═══ MATERIAL FOR THIS EXERCISE
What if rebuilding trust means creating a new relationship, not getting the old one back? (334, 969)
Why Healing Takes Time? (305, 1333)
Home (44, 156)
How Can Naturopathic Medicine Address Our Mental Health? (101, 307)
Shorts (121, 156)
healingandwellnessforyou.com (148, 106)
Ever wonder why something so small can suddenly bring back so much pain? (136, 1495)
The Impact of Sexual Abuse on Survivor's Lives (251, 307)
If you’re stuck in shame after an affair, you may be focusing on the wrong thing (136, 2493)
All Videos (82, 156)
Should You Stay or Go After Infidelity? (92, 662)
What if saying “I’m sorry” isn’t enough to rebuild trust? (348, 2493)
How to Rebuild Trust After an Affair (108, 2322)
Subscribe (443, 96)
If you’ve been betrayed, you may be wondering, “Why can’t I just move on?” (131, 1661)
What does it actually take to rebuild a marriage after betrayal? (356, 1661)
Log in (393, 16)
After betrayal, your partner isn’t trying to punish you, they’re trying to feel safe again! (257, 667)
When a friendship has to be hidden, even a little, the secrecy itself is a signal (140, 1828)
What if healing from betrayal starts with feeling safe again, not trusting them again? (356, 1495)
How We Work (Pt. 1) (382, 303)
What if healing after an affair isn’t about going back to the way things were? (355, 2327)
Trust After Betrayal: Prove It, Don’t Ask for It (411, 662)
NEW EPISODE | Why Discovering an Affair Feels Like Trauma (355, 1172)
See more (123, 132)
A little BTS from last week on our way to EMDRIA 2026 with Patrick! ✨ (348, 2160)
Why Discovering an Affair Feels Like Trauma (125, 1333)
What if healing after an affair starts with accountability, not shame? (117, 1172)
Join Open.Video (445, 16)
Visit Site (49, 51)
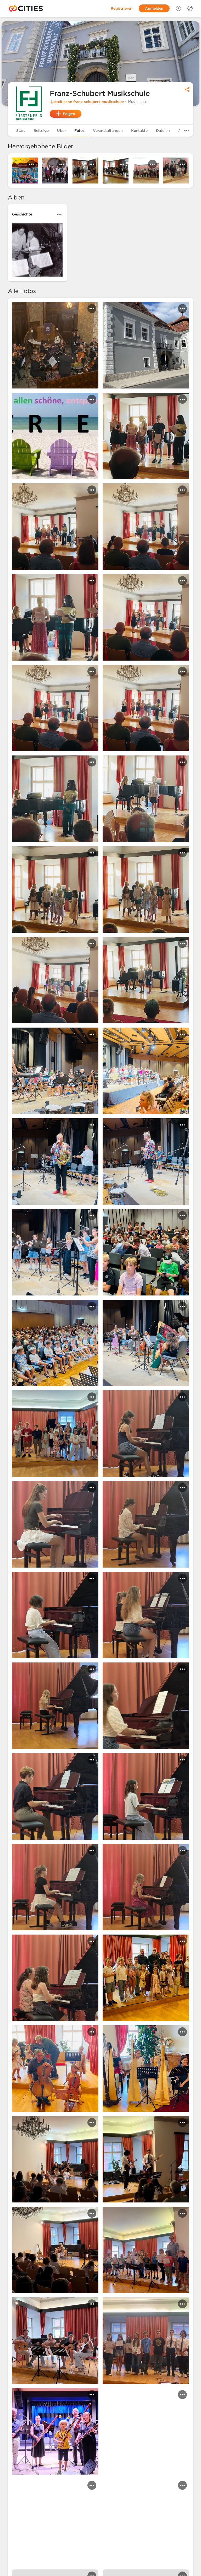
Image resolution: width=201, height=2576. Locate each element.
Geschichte (22, 214)
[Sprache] (190, 8)
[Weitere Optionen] (186, 130)
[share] (187, 89)
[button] (29, 103)
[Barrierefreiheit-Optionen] (178, 8)
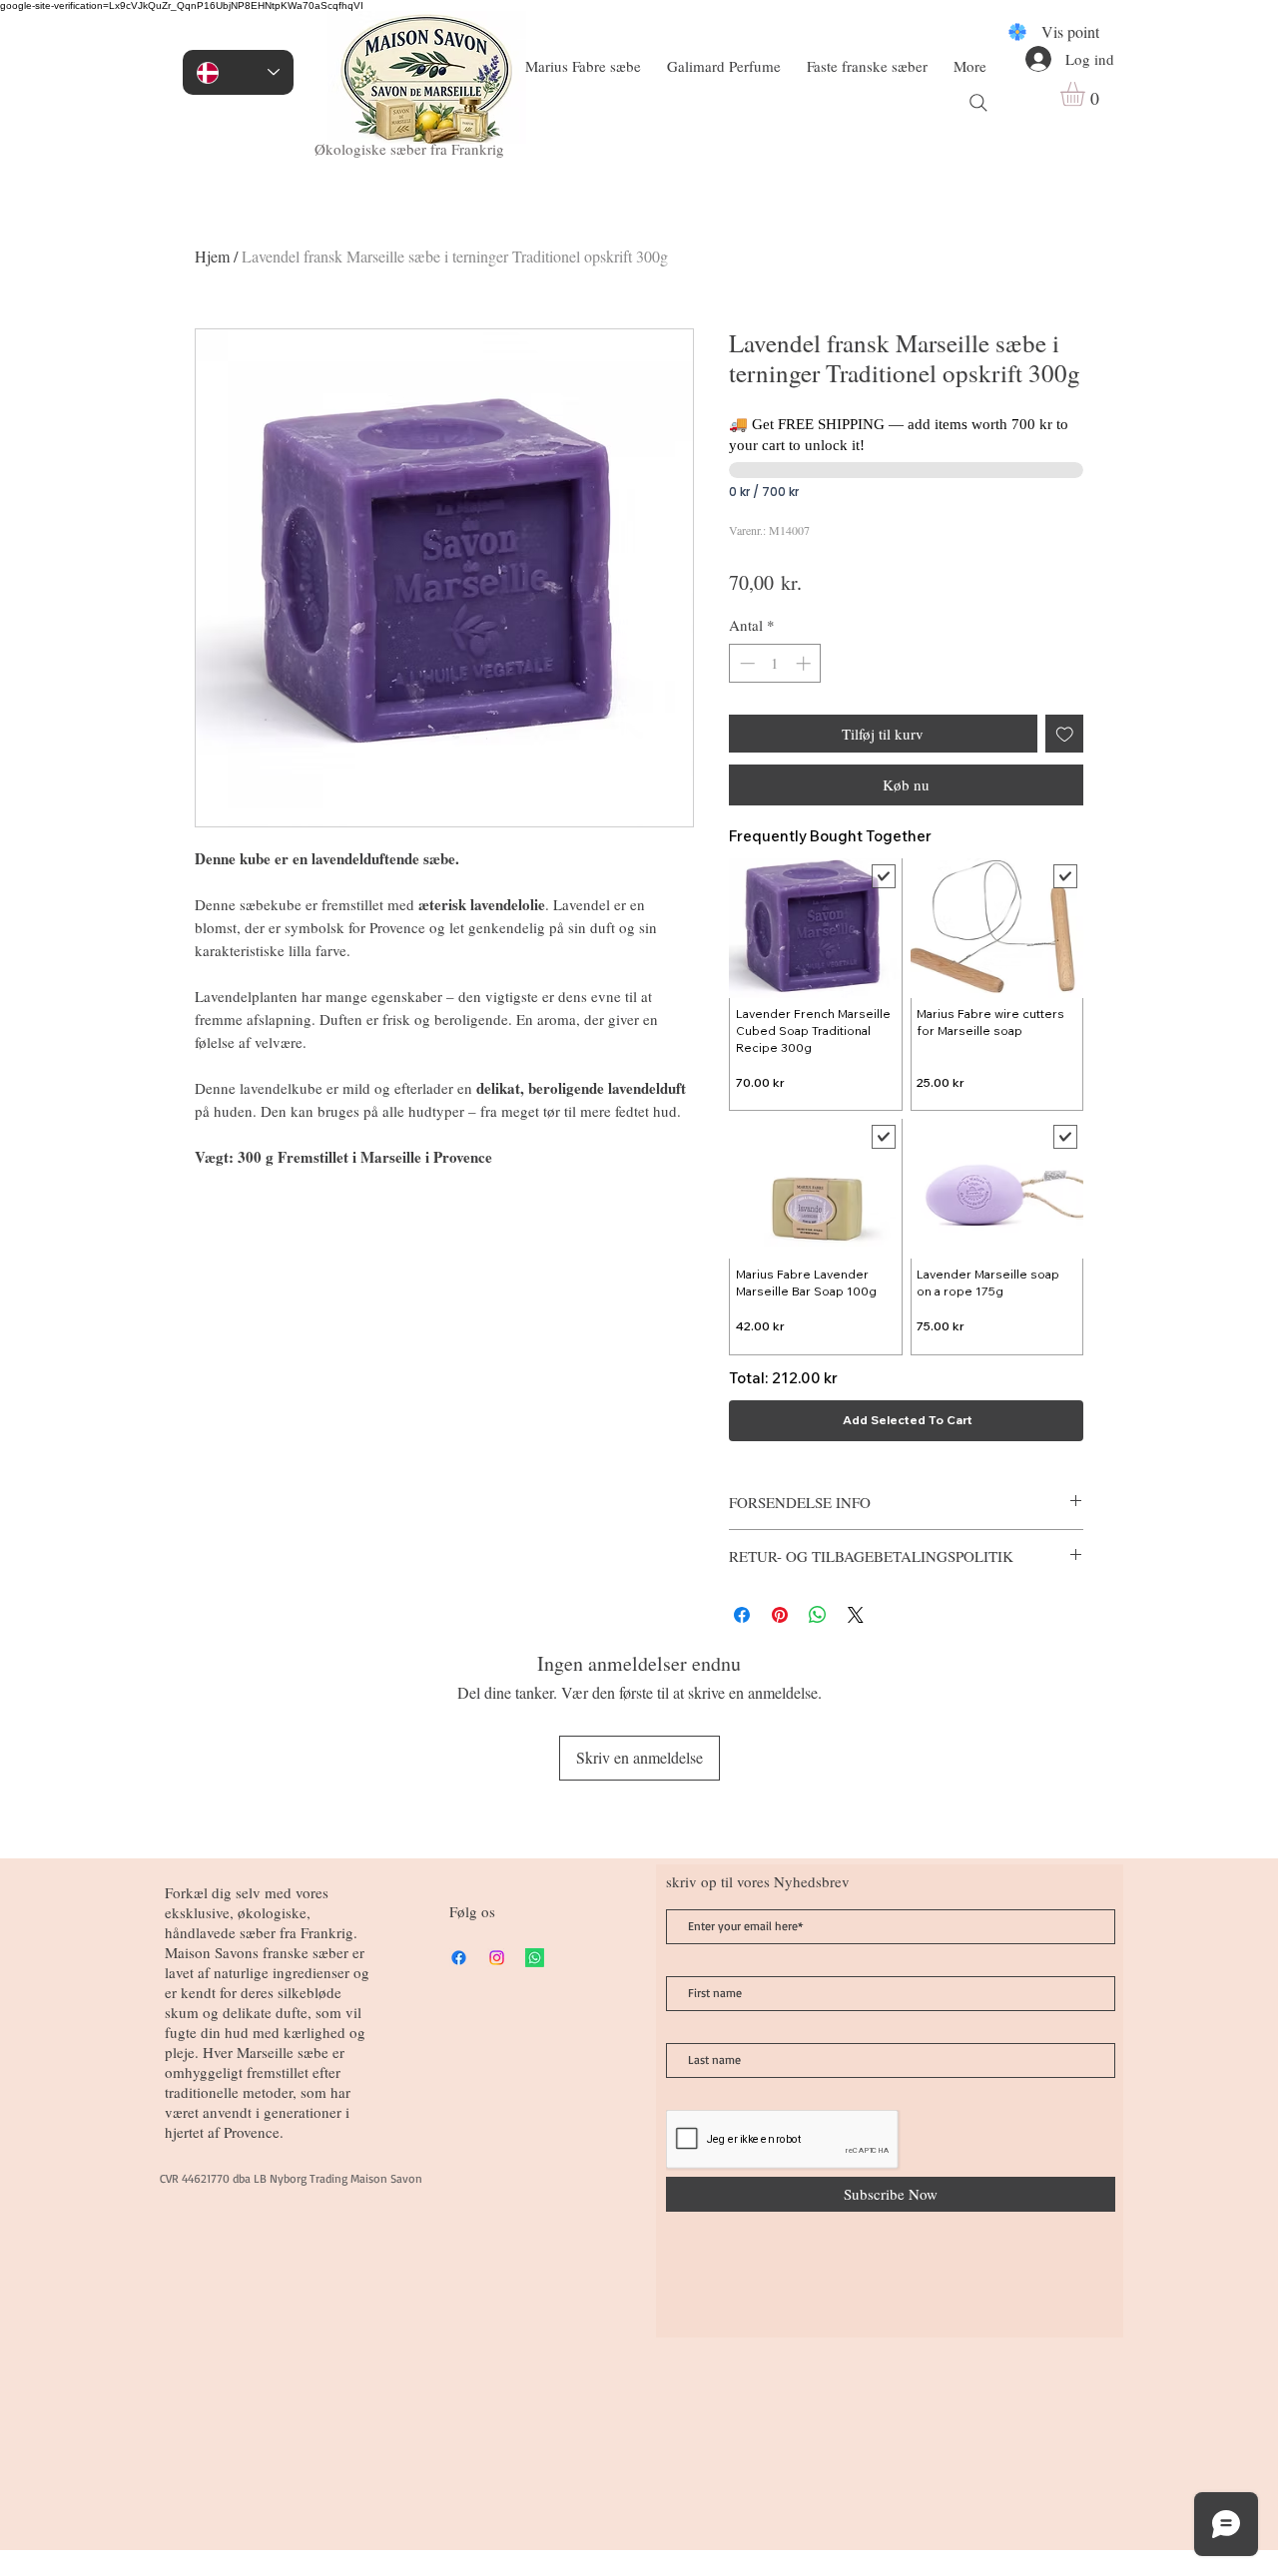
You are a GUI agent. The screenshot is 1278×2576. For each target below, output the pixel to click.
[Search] (978, 103)
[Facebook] (458, 1957)
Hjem (212, 256)
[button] (1086, 94)
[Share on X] (856, 1615)
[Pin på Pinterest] (780, 1615)
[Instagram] (496, 1957)
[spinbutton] (775, 663)
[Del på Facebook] (742, 1615)
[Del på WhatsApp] (818, 1615)
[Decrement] (745, 663)
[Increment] (805, 663)
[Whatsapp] (534, 1957)
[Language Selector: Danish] (238, 72)
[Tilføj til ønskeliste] (1064, 734)
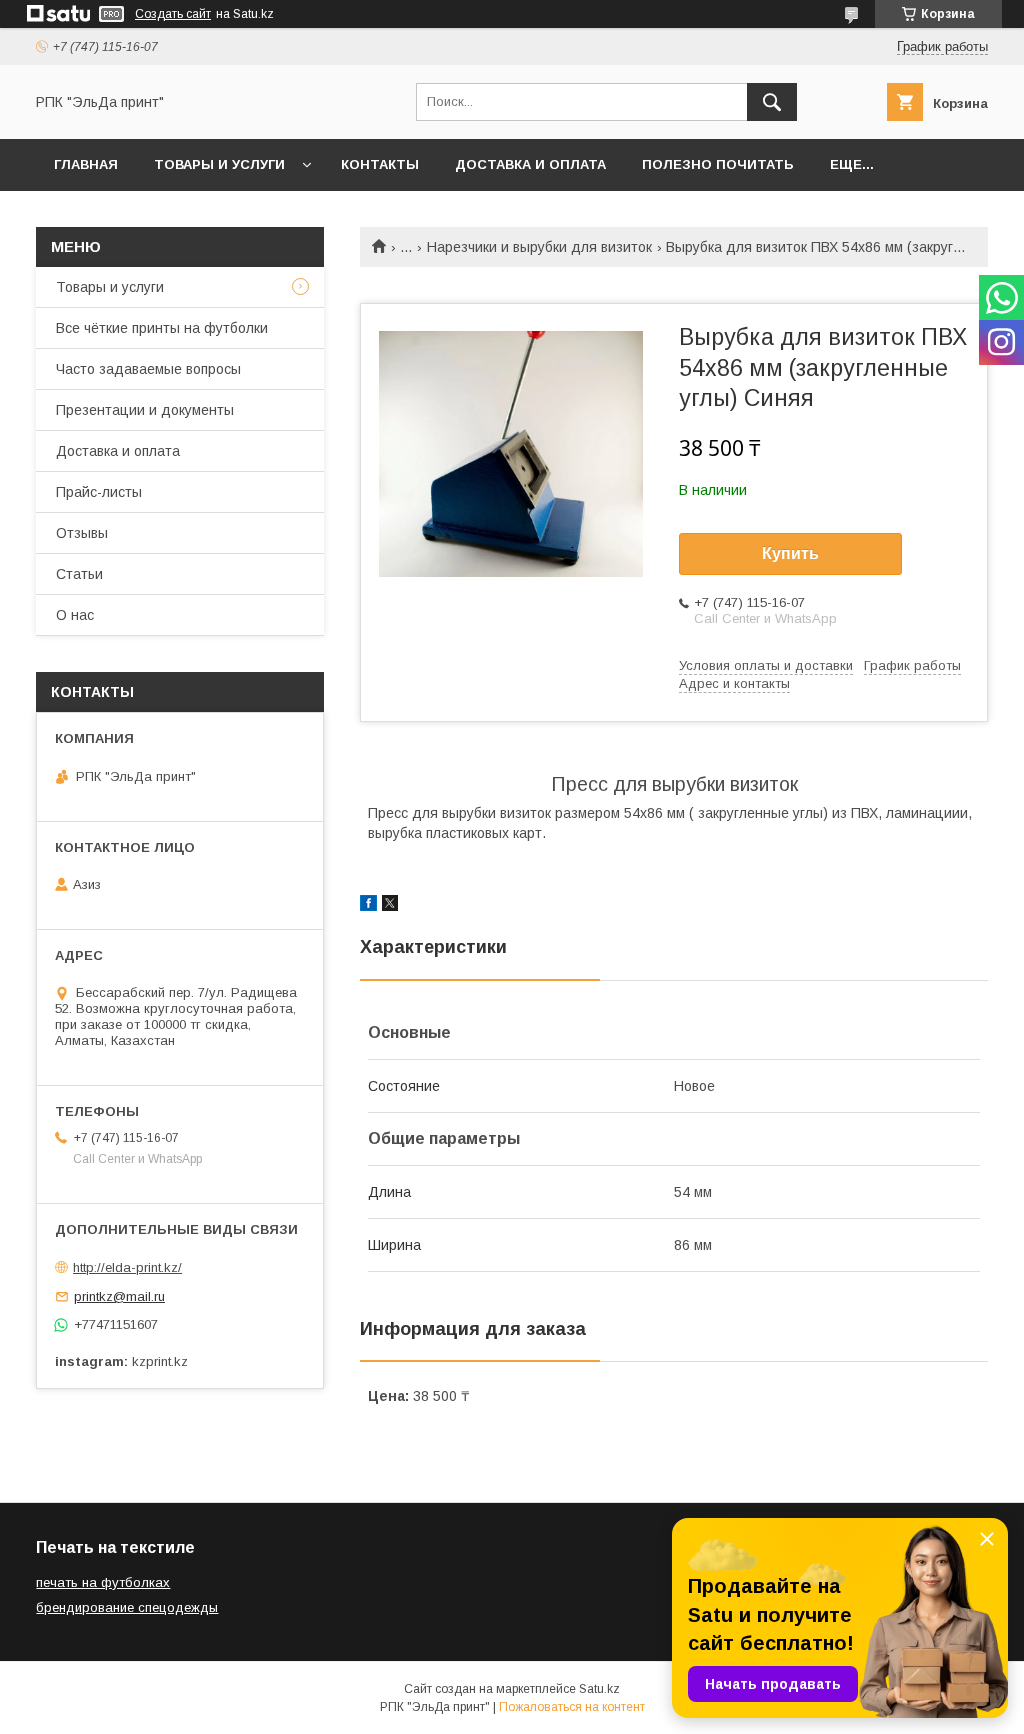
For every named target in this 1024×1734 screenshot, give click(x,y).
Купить (790, 553)
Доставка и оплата (530, 164)
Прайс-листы (99, 492)
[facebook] (368, 906)
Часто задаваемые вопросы (148, 369)
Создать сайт (173, 14)
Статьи (79, 574)
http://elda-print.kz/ (127, 1267)
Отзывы (82, 533)
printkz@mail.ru (119, 1296)
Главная (86, 164)
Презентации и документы (145, 410)
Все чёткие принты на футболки (162, 328)
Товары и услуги (219, 164)
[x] (390, 906)
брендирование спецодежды (127, 1607)
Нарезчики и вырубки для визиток (539, 247)
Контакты (380, 164)
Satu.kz (599, 1689)
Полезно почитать (718, 164)
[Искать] (772, 102)
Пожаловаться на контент (572, 1707)
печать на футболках (103, 1582)
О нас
══════
◆ DESCRIPTION OF THE TASK
Repeat the records exactly but leave out the images.

◆ OUTPUT FOR THIS TASK
What if rebuilding trust means creating a new relationship, not getting the old one back? (334, 969)
Why Healing Takes Time? (305, 1333)
Home (44, 156)
How Can Naturopathic Medicine Address Our Mental Health? (101, 307)
Shorts (121, 156)
healingandwellnessforyou.com (148, 106)
Ever wonder why something so small can suddenly bring back so much pain? (136, 1495)
The Impact of Sexual Abuse on Survivor's Lives (251, 307)
If you’re stuck in shame after an affair, you may be focusing on the wrong thing (136, 2493)
All Videos (82, 156)
Should You Stay or Go After Infidelity? (92, 662)
What if saying “I’m sorry” isn’t enough to rebuild trust? (348, 2493)
How to Rebuild Trust After an Affair (108, 2322)
Subscribe (443, 96)
If you’ve been betrayed, you may be wondering, “Why can’t I just move on?” (131, 1661)
What does it actually take to rebuild a marriage after betrayal? (356, 1661)
Log in (393, 16)
After betrayal, your partner isn’t trying to punish you, they’re trying to feel safe again! (257, 667)
When a friendship has to be hidden, even a little, the secrecy itself is a signal (140, 1828)
What if healing from betrayal starts with feeling safe again, not trusting them again? (356, 1495)
How We Work (Pt. 1) (382, 303)
What if healing after an affair isn’t about going back to the way things were? (355, 2327)
Trust After Betrayal: Prove It, Don’t Ask for It (411, 662)
NEW EPISODE | Why Discovering an Affair Feels Like Trauma (355, 1172)
See more (123, 132)
A little BTS from last week on our way to EMDRIA 2026 with Patrick! ✨ (348, 2160)
Why Discovering an Affair Feels Like Trauma (125, 1333)
What if healing after an affair starts with accountability, not shame? (117, 1172)
Join Open.Video (445, 16)
Visit Site (49, 51)
Image resolution: width=201, height=2576. Locate each element.
Geschichte (22, 214)
[Sprache] (190, 8)
[Weitere Optionen] (186, 130)
[share] (187, 89)
[button] (29, 103)
[Barrierefreiheit-Optionen] (178, 8)
You are a GUI agent. The screenshot is 1278×2576. For each target below, output the pixel to click.
[Search] (978, 103)
[Facebook] (458, 1957)
Hjem (212, 256)
[button] (1086, 94)
[Share on X] (856, 1615)
[Pin på Pinterest] (780, 1615)
[Instagram] (496, 1957)
[spinbutton] (775, 663)
[Del på Facebook] (742, 1615)
[Del på WhatsApp] (818, 1615)
[Decrement] (745, 663)
[Increment] (805, 663)
[Whatsapp] (534, 1957)
[Language Selector: Danish] (238, 72)
[Tilføj til ønskeliste] (1064, 734)
For every named target in this 1024×1734 screenshot, give click(x,y).
Купить (790, 553)
Доставка и оплата (530, 164)
Прайс-листы (99, 492)
[facebook] (368, 906)
Часто задаваемые вопросы (148, 369)
Создать сайт (173, 14)
Статьи (79, 574)
http://elda-print.kz/ (127, 1267)
Отзывы (82, 533)
printkz@mail.ru (119, 1296)
Главная (86, 164)
Презентации и документы (145, 410)
Все чёткие принты на футболки (162, 328)
Товары и услуги (219, 164)
[x] (390, 906)
брендирование спецодежды (127, 1607)
Нарезчики и вырубки для визиток (539, 247)
Контакты (380, 164)
Satu.kz (599, 1689)
Полезно почитать (718, 164)
[Искать] (772, 102)
Пожаловаться на контент (572, 1707)
печать на футболках (103, 1582)
О нас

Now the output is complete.